Wednesday, December 27, 2017

Wretchedly Rich

For Christmas, a friend gave me David Bentley Hart’s new precisely literal translation of the New Testament, about which I will have more to say at some later date. I mention it today because one of Hart’s apparent aims is to highlight how little resemblance he sees between the first Christians (to whom the New Testament was originally addressed) and subsequent generations of Christians “completely comfortable with material possessions.” Hart highlights how the New Testament, as he understands it, “condemns personal wealth not merely as a moral danger, but as an intrinsic evil.”


The evil which wealth does and its moral danger to its owners are all blatantly on display in the movie All the Money in the World, based on John Pearson's 1995 aptly named book Painfully Rich: The Outrageous Fortunes and Misfortunes of the Heirs of J. Paul Getty. (Actually, I think Painfully Rich would have made an even better title for the film, although All the Money in the World certainly makes the same suggestion. Better yet, with its alliteration, I prefer my own title Wretchedly Rich) The film tells the story of fantastically wealthy J. Paul Getty's reluctance to respond to the ransom demands of a group of Mafia kidnappers who abducted his grandson John Paul Getty III in Rome in 1973 (and eventually famously cut off his ear).

For those of us who remember that time and that incident, the movie may bring back other recollections of other violent events that likewise characterized that particularly troubled period. On screen, however, the violence of that time, while starkly present, recedes somewhat, and allows the film to focus on the terrible human tragedy that was the life and legacy of one famously greedy man and the harm his greed inflicted on others. Especially in this holiday season, when out culture revels in its acquisitiveness and greed, the lesson is even more especially poignant.

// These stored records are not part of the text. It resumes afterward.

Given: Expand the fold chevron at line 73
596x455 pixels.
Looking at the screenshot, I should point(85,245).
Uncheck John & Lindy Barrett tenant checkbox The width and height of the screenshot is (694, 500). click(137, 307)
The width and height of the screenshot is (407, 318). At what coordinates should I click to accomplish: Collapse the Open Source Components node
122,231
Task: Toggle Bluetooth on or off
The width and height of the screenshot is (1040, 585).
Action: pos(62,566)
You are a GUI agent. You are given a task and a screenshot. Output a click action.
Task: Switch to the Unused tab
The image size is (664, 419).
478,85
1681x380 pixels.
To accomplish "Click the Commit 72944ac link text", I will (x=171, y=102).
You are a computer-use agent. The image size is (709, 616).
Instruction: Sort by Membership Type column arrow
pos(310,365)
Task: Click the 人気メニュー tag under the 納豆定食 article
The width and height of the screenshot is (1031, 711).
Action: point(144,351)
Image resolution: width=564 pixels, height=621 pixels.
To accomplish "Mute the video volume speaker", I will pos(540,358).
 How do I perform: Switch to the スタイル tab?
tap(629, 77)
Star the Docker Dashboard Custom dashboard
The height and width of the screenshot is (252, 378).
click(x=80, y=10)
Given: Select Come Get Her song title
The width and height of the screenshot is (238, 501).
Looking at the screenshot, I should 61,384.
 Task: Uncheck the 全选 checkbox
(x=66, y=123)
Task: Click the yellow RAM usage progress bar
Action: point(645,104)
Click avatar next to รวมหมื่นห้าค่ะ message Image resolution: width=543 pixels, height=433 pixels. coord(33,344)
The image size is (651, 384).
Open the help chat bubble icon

The fact that we know the outcome in advance may disappoint those seeking more crime-thriller suspense. Still It is a really great movie, starring Christopher Plummer as J. Paul Getty, Michelle Williams as his daughter-in-law Gail Harris, Charlie Plummer as John Paul Getty III, Getty's unfortunate grandson, and Mark Wahlberg as Fletcher Chase, a former CIA operative in Getty's employ who becomes Gail's adviser in assisting her to recover her son.